Databricks launched a public preview of GPU and LLM optimization assist for Databricks Mannequin Serving. This new function allows the deployment of varied AI fashions, together with LLMs and Imaginative and prescient fashions, on the Lakehouse Platform.
Databricks Mannequin Serving gives computerized optimization for LLM Serving, delivering high-performance outcomes with out the necessity for handbook configuration. In response to Databricks, it’s the primary serverless GPU serving product constructed on a unified information and AI platform, permitting customers to create and deploy GenAI purposes seamlessly inside a single platform, masking every little thing from information ingestion to mannequin deployment and monitoring.
Databricks Mannequin Serving simplifies the deployment of AI fashions, making it simple even for customers with out deep infrastructure information. Customers can deploy a variety of fashions, together with pure language, imaginative and prescient, audio, tabular, or customized fashions, no matter how they had been educated (from scratch, open-source, or fine-tuned with proprietary information).
Simply log your mannequin with MLflow, and Databricks Mannequin Serving will routinely put together a production-ready container with GPU libraries like CUDA and deploy it to serverless GPUs. This absolutely managed service handles every little thing from managing situations, sustaining model compatibility, to patching variations.
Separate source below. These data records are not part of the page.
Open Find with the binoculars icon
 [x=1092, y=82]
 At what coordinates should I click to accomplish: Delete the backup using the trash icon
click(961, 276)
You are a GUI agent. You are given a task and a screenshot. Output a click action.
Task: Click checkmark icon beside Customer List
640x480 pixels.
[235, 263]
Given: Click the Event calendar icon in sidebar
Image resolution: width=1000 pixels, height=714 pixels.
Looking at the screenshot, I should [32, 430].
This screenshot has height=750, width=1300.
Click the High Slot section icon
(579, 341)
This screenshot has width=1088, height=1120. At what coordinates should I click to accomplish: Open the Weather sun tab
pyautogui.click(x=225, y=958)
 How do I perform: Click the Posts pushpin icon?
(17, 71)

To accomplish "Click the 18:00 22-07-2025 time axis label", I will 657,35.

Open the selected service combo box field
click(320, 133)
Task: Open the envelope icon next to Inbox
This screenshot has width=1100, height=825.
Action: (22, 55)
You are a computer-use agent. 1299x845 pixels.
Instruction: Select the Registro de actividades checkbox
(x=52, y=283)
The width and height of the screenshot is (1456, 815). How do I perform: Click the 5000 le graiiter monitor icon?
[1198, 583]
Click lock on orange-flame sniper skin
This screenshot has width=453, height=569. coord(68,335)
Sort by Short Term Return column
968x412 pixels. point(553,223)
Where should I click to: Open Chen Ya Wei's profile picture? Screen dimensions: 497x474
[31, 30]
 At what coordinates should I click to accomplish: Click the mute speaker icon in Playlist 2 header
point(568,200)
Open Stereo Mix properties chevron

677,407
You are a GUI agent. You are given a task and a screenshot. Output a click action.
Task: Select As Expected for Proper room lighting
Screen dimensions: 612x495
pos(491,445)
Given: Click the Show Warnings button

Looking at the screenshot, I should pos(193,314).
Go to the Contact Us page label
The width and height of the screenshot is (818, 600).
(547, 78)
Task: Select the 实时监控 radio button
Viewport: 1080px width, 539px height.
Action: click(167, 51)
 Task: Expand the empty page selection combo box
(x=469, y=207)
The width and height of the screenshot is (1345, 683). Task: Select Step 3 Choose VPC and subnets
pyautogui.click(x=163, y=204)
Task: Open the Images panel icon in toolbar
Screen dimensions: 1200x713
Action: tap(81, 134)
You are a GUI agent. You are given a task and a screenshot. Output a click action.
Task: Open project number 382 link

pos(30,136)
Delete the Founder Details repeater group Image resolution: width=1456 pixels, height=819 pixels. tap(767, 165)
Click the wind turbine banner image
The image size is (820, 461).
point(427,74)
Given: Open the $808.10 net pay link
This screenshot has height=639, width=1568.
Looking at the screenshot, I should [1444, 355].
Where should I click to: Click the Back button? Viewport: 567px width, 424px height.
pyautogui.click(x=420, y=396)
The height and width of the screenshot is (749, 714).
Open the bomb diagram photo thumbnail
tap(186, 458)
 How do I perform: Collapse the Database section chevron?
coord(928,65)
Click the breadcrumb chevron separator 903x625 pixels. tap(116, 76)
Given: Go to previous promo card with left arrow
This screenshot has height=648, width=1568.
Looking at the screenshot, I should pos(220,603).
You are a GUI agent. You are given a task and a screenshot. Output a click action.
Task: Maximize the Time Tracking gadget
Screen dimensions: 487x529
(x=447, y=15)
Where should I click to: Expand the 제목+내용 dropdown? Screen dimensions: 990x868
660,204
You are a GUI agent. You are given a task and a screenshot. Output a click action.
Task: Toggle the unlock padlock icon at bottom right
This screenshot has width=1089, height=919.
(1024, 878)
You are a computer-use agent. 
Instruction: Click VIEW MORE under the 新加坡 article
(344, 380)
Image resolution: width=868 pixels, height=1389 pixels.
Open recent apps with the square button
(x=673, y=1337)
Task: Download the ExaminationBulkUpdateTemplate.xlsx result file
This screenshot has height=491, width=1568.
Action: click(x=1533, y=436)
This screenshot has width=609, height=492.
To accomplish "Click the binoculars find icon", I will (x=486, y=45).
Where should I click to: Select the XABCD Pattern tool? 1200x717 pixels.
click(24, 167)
It additionally routinely adjusts occasion scaling to match visitors patterns, saving on infrastructure prices whereas optimizing efficiency and latency.
Databricks Mannequin Serving has launched optimizations for serving massive language fashions (LLM) extra effectively, leading to as much as a 3-5x discount in latency and value. To make use of Optimized LLM Serving, you merely present the mannequin and its weights, and Databricks takes care of the remaining, making certain your mannequin performs optimally.
This streamlines the method, permitting you to focus on integrating LLM into your utility relatively than coping with low-level mannequin optimization. Presently, Databricks Mannequin Serving routinely optimizes MPT and Llama2 fashions, with plans to assist further fashions sooner or later.